Without the availability of federal loan guarantees, a program that ended in September, the wave of massive solar projects is probably over, according to Crane. Wall Street does not have the capacity to provide debt financing for the large projects, which have price tags of more than $1 billion, he said. Looking ahead, utility-scale projects will range from 20-MW to 100-MW, he said, noting that the company will pursue those types of projects.

Solar development will come more from rooftop projects, according to Crane. “The distributed, residential is going to end up swamping the bag-scale projects,” he said.

NRG plans to install 733 MW of solar panels over four years on warehouse owned by ProLogis under a partnership backed by DOE and Bank of America.

A form of Moore’s law – the doubling every two years of the number of transistors that can be placed on an integrated circuit – applies to photovoltaic technology, according to Crane. In the last two years, the delivered cost of energy from PV was cut in half, he said. NRG expects the cost to fall in half again in the next two years, which would make solar power less expensive than retail electricity in roughly 20 states, he said. The expected drop in solar costs has “the potential to revolutionize the hub and spoke power system, which currently makes up the power industry,” he said.

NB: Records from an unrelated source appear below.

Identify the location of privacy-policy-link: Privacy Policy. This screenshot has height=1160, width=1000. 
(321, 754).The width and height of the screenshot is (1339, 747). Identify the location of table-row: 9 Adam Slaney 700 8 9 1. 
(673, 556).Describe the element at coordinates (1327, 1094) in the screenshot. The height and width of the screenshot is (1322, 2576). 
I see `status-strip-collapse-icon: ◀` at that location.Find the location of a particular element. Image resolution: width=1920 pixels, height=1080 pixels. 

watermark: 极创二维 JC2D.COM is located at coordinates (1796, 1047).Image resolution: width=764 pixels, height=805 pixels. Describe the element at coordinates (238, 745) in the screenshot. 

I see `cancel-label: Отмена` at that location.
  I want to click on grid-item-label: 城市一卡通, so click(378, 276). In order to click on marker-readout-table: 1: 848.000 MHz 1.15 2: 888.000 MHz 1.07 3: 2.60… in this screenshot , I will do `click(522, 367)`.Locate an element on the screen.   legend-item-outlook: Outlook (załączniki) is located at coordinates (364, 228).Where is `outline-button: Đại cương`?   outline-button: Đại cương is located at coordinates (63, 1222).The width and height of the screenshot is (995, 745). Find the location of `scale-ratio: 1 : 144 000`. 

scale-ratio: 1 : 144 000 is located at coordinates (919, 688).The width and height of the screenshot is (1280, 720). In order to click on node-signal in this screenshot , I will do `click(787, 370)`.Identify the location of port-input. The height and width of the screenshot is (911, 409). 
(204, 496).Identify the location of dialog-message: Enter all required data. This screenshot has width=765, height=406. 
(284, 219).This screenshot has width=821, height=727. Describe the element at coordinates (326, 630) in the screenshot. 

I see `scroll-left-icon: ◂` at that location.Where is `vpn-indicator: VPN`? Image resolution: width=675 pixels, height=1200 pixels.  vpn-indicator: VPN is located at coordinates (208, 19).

While the solar industry has benefitted from federal support, the driver for the industry has been state renewable portfolio standards, led by California’s 33% mandate, according to Crane.

In defense of solar in a “highly politicized post-Solyndra world,” Crane said that PV puts less strain on air, water and land resources than other forms of power generation. It is also more predictable and reliable than wind farms, he said.

Meanwhile, NRG is moving to build about 1,500 MW of natural gas-fired generation, Crane said. It has another 1,500 MW of gas-fired projects that have been permitted but lack power purchase agreements, he said.

The company is also open to buying coal-fired generation, Crane said. “We’re not afraid of owning conventional generation,” he said. “We would like to own more generation in the Northeast.” However, the outlook for coal plants in the Northeast is dim, according to Crane. “The economics of coal plants in the Northeast are phenomenally challenged right now,” he said. “It’s not a pretty picture.”

On the financial front, NRG lost $54 million, or 24 cents/share, in the third quarter compared with a $221 million, or 87 cents/share, gain a year ago. The loss was driven by a $160 million charge related to the Environmental Protection Agency’s Cross-State Air Pollution Rule as well as tough market conditions in August in Texas. Third-quarter revenue dipped to $2.67 billion from $2.69 billion.

Adjusted earnings before interest, taxes, depreciation and amortization fell to $458 million, down from $777 million in the year-ago quarter.

Adjusted EBITDA at Reliant, a retail provider in Texas, fell to $135 million from $209 million in the third quarter last year. Margin fell as the company sought to attract more customers with competitive offerings as power prices rose. Reliant’s customer count climbed for the third quarter in a row to 1.56 million customers.

Adjusted EBITDA from wholesale operations in Texas fell to $183 million from $388 million. In the Northeast, adjusted EBITDA fell to $47 million from $105 million on a drop in power prices and generation. South Central operations increased adjusted EBITDA to $44 million from $39 million on higher energy and capacity sales. Adjusted EBITDA from NRG’s Western operations increased to $35 million from $24 million on increased capacity sales and lower expenses.

Although NRG expects natural gas prices to remain low and capacity prices in the Northeast to stay weak, the company expects to post $1.825 billion to $2 billion in adjusted EBITDA next year on an increase in Texas heat rates and the contribution from NRG’s new businesses and assets.